Diffusion Scaling of a Limit-order Book Model
Steven E. Shreve, Carnegie Mellon University, United States
Date:
11 Sep 2014
Time:
4.00pm – 5.30pm
Venue:
Hon Sui Sen Auditorium NUS Business School
(This seminar is organized jointly with the Risk Management Institute and NUS Finance & Risk Management Cluster)
About the Speaker
Steven Shreve is the Orion Hoch University Professor of Mathematics at Carnegie Mellon University, where he co-founded Carnegie Mellon’s Master’s degree in Computational Finance, now in its 20th year, with campuses in New York and Pittsburgh. Shreve received an MS in electrical engineering and a PhD in mathematics from the University of Illinois. Shreve has also been a faculty member of the University of California at Berkeley and Massachusetts Institute of Technology. Shreve’s book “Stochastic Calculus for Finance” won the 2004 Wilmott award for “Best New Book in Quantitative Finance.” Shreve is co-author of the books “Brownian Motion and Stochastic Calculus” and “Methods of Mathematical Finance,”advisory editor of the journal “Finance and Stochastics,” and past-President of the Bachelier Finance Society. He has published over forty articles in scientific journals on stochastic calculus, stochastic control, and the application of these subjects to finance, including the effect of transaction costs on option pricing, the effect of unknown volatility on option prices, pricing and hedging of exotic options, and models of credit risk.
Abstract
With the movement of trading away from the trading floor onto electronic exchanges – and the accompanying rise in the volume of order submission – has come an increase in the need for tractable mathematical models of the whole limit order book.
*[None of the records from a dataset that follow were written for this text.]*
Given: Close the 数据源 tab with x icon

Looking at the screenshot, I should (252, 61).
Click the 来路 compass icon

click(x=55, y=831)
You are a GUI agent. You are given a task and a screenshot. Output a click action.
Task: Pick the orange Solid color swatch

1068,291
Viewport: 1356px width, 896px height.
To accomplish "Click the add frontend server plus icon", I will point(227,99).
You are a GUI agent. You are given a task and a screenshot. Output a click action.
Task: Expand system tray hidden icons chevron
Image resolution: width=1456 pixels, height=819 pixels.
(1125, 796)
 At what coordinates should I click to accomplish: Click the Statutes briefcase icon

The problem is inherently high-dimensional and the most natural description of the dynamics of the order flows has them depend on the state of the book in a discontinuous way. We examine a popular discrete model from the literature and describe its limit under a diffusion scaling inspired by queueing theory. Interesting features include a process that is either “frozen” or diffusing according to whether another diffusion is positive or negative. This is joint work with Christopher Almost and John Lehoczky.